Hi Vladimir,
That goes thanks it's nice.Hope you also. Yes indeed ,you are right.good luck to all, this year, the essays are numerous ,it's well for the 3ème year.And furthermore there are many many relevances in several essays.
Best Regards
Steve
Dear Tobias and others,
have you a look to my essay (concerning 3+1 D)? This model is based on C(sp3 hybridization.
Ioannis Hadjidakis
Dear Tobias,
compliments for your very interesting paper! I'm especially interested in the simulation of Dirac equation by graphene, since this is connected to my work. Can you really consider the carbon atom as a gate in a quantum-computational simulation of Dirac in 2+1 dimensions? In such case I'm indeed very curious about the unitary transformation of the gate!
In the meanwhile I discovered that I didn't see your reply to my answer in my thread, and I answered to it. It seems that you are right. In order to recover an isotropic velocity of light in the analog coordinate system, one needs another way, maybe the thickness of events?
Cheers
Dear Tobias,
Wisdom is more important than imagination is more important than knowledge for all the we know is just an imagination chosen wisely.
Please read Theory of everything at your convenience posted by me in this contest.
Who am I? I am virtual reality, I is absolute truth.
Love,
Sridattadev.
Dear Tobias
Your essay is very interesting, I think the idea of emergence have not been study very seriously until now but models like the one you expose or others based on a discrete computational basis, show that this is the central point. On my essay, I try to explain this emergence from a different perspective but I think there is a very closed connection with your ideas. I will like to hear what do you think about it.
Regards,
J .Benavides
Dear Mauro,
excellent question! I think something like this is indeed possible. In a second quantized formalism, the electrons in the tight-binding approximation to graphene would be modeled as follows: take one qubit for each lattice site, i.e. at each carbon atom. The Hamiltonian is given by
[math]\sum_{\langle i,j\rangle}a_i^\dagger a_j[/math]
where the sum runs over all pairs of adjacent atoms and the a_i are fermionic annihilation operators.

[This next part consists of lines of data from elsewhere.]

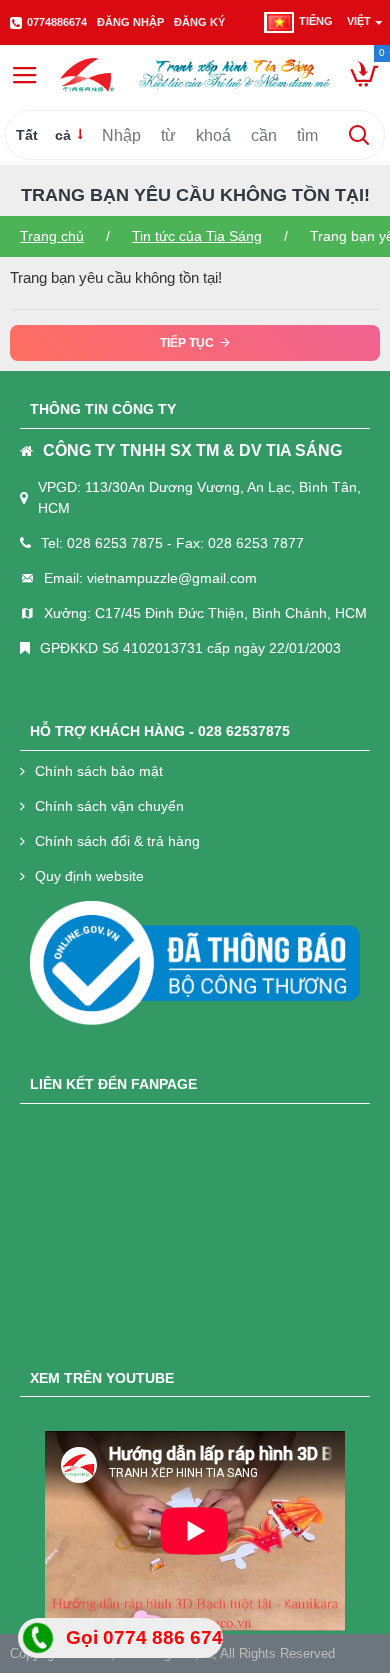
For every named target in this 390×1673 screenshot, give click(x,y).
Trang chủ (52, 236)
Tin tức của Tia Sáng (197, 236)
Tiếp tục (187, 343)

Intuitively, this says that the particles hop from one atom to a neighboring one. So for small timesteps, this interaction funtions like a partial SWAP gate with a small swapping angle. If we approximate the continuous time by discrete steps, we therefore obtain a three-dimensional network of partial SWAP gates, and these simulate the massless Dirac equation.
Concerning the other issue, see my reply in your essay's forum.
Tobias,
Your essay is one of the better essays in the lot here. It was an enjoyable reading.
Cheers LC
Dear Tobias,
I really love your idea of the graphene Dirac simulator. The second quantization in the tight-binding approximation to graphene that you give is really juicy! I will iimmediately explore this.
We are currently communicating in parallel on our two blogs, and some of the ideas that I'm posting here are also reported in my reply to your last post on my blog.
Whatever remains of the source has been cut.